• **Exercise aim**
Reproduce each of the rows below verbatim, without changing any line.

• **Data for processing**
════════

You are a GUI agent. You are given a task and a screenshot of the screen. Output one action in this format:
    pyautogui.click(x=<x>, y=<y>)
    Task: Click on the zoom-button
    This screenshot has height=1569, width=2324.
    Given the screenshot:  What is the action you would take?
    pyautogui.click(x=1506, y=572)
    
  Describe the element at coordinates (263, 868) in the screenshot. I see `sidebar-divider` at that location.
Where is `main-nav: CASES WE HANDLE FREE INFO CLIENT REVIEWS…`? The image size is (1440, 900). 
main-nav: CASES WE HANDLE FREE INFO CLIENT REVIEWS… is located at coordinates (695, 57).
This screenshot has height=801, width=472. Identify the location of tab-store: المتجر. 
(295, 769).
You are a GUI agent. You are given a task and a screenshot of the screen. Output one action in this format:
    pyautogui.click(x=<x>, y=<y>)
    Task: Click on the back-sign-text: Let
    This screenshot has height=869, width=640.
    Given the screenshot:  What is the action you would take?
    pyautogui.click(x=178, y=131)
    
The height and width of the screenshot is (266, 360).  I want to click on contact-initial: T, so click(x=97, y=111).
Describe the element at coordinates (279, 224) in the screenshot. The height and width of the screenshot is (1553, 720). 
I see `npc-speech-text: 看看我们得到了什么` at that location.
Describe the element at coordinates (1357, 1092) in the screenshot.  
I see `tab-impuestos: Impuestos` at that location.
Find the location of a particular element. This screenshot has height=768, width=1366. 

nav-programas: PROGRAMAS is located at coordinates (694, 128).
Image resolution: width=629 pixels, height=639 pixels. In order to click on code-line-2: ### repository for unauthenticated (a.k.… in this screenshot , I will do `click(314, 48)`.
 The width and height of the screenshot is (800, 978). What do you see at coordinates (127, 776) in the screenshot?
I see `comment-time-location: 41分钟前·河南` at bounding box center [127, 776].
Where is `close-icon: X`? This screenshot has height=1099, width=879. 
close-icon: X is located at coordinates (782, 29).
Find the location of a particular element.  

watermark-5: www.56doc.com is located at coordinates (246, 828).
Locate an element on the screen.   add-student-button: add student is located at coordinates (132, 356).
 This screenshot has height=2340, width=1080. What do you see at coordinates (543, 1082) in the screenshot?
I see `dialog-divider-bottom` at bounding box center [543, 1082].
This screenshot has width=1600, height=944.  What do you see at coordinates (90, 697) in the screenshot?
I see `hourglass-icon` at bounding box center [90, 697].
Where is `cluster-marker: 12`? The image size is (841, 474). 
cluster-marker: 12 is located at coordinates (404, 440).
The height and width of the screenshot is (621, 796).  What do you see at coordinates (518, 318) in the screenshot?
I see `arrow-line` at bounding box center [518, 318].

════════

• **Answer below**
You are a GUI agent. You are given a task and a screenshot of the screen. Output one action in this format:
    pyautogui.click(x=<x>, y=<y>)
    Task: Click on the zoom-button
    This screenshot has height=1569, width=2324.
    Given the screenshot:  What is the action you would take?
    pyautogui.click(x=1506, y=572)
    
  Describe the element at coordinates (263, 868) in the screenshot. I see `sidebar-divider` at that location.
Where is `main-nav: CASES WE HANDLE FREE INFO CLIENT REVIEWS…`? The image size is (1440, 900). 
main-nav: CASES WE HANDLE FREE INFO CLIENT REVIEWS… is located at coordinates (695, 57).
This screenshot has height=801, width=472. Identify the location of tab-store: المتجر. 
(295, 769).
You are a GUI agent. You are given a task and a screenshot of the screen. Output one action in this format:
    pyautogui.click(x=<x>, y=<y>)
    Task: Click on the back-sign-text: Let
    This screenshot has height=869, width=640.
    Given the screenshot:  What is the action you would take?
    pyautogui.click(x=178, y=131)
    
The height and width of the screenshot is (266, 360).  I want to click on contact-initial: T, so click(x=97, y=111).
Describe the element at coordinates (279, 224) in the screenshot. The height and width of the screenshot is (1553, 720). 
I see `npc-speech-text: 看看我们得到了什么` at that location.
Describe the element at coordinates (1357, 1092) in the screenshot.  
I see `tab-impuestos: Impuestos` at that location.
Find the location of a particular element. This screenshot has height=768, width=1366. 

nav-programas: PROGRAMAS is located at coordinates (694, 128).
Image resolution: width=629 pixels, height=639 pixels. In order to click on code-line-2: ### repository for unauthenticated (a.k.… in this screenshot , I will do `click(314, 48)`.
 The width and height of the screenshot is (800, 978). What do you see at coordinates (127, 776) in the screenshot?
I see `comment-time-location: 41分钟前·河南` at bounding box center [127, 776].
Where is `close-icon: X`? This screenshot has height=1099, width=879. 
close-icon: X is located at coordinates (782, 29).
Find the location of a particular element.  

watermark-5: www.56doc.com is located at coordinates (246, 828).
Locate an element on the screen.   add-student-button: add student is located at coordinates (132, 356).
 This screenshot has height=2340, width=1080. What do you see at coordinates (543, 1082) in the screenshot?
I see `dialog-divider-bottom` at bounding box center [543, 1082].
This screenshot has width=1600, height=944.  What do you see at coordinates (90, 697) in the screenshot?
I see `hourglass-icon` at bounding box center [90, 697].
Where is `cluster-marker: 12`? The image size is (841, 474). 
cluster-marker: 12 is located at coordinates (404, 440).
The height and width of the screenshot is (621, 796).  What do you see at coordinates (518, 318) in the screenshot?
I see `arrow-line` at bounding box center [518, 318].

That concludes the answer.